__WHAT YOU HAVE TO DO__: Keep only the lines of the material below that contain the word "computer". Copy those lines.

__GIVEN ENTRIES__:

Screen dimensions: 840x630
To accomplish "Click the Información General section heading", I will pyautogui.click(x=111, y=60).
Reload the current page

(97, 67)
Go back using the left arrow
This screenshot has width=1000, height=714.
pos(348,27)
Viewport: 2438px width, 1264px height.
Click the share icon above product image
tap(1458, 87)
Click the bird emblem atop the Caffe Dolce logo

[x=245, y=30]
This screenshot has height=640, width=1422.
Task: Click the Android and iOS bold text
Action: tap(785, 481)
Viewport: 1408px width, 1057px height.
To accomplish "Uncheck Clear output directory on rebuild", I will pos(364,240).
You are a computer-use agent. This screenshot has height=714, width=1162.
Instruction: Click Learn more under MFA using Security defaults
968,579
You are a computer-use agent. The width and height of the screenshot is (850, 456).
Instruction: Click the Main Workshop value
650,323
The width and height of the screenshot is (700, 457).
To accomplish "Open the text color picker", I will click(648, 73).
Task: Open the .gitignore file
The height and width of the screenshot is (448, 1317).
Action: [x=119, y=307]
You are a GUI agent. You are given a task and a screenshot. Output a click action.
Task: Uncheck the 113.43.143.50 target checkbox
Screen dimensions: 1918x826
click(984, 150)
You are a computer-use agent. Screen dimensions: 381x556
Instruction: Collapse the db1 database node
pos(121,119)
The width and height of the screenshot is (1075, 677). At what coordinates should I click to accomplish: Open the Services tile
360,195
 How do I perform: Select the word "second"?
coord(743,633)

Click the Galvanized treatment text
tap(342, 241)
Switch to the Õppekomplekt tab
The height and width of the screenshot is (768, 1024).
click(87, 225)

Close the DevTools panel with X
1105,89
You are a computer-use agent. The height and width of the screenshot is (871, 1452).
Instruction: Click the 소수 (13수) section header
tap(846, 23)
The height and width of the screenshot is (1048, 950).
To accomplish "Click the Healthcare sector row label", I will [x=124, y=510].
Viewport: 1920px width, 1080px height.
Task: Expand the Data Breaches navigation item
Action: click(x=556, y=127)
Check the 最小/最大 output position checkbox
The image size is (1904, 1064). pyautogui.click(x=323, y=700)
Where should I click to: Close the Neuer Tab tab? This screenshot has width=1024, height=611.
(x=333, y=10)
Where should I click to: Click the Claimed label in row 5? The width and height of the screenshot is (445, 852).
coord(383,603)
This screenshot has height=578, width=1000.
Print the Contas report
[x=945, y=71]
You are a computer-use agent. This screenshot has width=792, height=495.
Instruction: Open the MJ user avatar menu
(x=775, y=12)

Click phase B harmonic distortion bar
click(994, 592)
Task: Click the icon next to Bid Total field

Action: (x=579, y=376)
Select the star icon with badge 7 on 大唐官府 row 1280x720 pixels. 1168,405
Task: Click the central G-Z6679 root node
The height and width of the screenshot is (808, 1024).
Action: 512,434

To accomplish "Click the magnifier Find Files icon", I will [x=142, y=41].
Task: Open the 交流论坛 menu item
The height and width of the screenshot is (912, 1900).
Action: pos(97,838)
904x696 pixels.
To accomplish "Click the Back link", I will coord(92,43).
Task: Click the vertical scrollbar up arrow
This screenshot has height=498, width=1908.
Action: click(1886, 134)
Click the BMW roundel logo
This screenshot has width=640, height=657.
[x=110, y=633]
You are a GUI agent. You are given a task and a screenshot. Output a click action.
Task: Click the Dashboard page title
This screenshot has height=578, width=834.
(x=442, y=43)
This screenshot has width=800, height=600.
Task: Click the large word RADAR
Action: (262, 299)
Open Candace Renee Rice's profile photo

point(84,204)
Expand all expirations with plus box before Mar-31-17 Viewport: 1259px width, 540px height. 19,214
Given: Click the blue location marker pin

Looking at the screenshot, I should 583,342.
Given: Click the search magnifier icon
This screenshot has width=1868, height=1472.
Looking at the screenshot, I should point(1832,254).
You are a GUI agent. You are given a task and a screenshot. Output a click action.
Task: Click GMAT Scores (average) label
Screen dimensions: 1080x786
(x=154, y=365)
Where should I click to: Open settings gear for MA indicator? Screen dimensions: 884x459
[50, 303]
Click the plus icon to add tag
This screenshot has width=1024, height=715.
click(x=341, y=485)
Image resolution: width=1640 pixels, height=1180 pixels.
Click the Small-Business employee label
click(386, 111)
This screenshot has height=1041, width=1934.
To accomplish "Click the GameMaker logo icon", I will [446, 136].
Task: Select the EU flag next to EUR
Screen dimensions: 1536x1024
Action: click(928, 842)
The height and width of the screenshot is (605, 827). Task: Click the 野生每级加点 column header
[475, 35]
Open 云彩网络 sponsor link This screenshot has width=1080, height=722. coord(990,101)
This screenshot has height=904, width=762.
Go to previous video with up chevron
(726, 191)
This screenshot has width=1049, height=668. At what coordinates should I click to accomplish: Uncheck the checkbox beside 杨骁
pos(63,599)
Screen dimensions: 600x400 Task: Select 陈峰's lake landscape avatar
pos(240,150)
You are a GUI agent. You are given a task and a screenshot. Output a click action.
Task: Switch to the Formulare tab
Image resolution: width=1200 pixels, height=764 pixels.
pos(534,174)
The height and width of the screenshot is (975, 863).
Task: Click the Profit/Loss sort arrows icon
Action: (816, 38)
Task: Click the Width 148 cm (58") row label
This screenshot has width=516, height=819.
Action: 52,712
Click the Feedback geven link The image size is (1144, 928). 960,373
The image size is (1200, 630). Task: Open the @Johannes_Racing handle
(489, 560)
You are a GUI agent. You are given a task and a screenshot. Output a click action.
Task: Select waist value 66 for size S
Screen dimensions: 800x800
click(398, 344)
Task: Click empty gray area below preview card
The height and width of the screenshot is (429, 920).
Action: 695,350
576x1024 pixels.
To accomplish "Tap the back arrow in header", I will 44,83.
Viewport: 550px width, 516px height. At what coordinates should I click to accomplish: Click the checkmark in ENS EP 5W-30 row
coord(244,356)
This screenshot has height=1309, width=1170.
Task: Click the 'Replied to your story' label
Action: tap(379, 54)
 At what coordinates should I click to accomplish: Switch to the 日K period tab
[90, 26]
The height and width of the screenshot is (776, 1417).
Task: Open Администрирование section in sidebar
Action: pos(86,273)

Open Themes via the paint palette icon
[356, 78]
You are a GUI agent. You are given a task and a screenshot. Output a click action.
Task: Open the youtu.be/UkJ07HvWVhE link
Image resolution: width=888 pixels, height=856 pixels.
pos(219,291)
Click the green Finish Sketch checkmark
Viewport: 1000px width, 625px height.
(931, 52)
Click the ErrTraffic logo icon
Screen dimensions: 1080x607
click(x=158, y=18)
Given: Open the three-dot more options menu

__ANSWER SPACE__:
You are a computer-use agent. This screenshot has height=714, width=1162.
You are a computer-use agent. The width and height of the screenshot is (850, 456).
You are a computer-use agent. Screen dimensions: 381x556
You are a computer-use agent. The height and width of the screenshot is (871, 1452).
You are a computer-use agent. This screenshot has width=792, height=495.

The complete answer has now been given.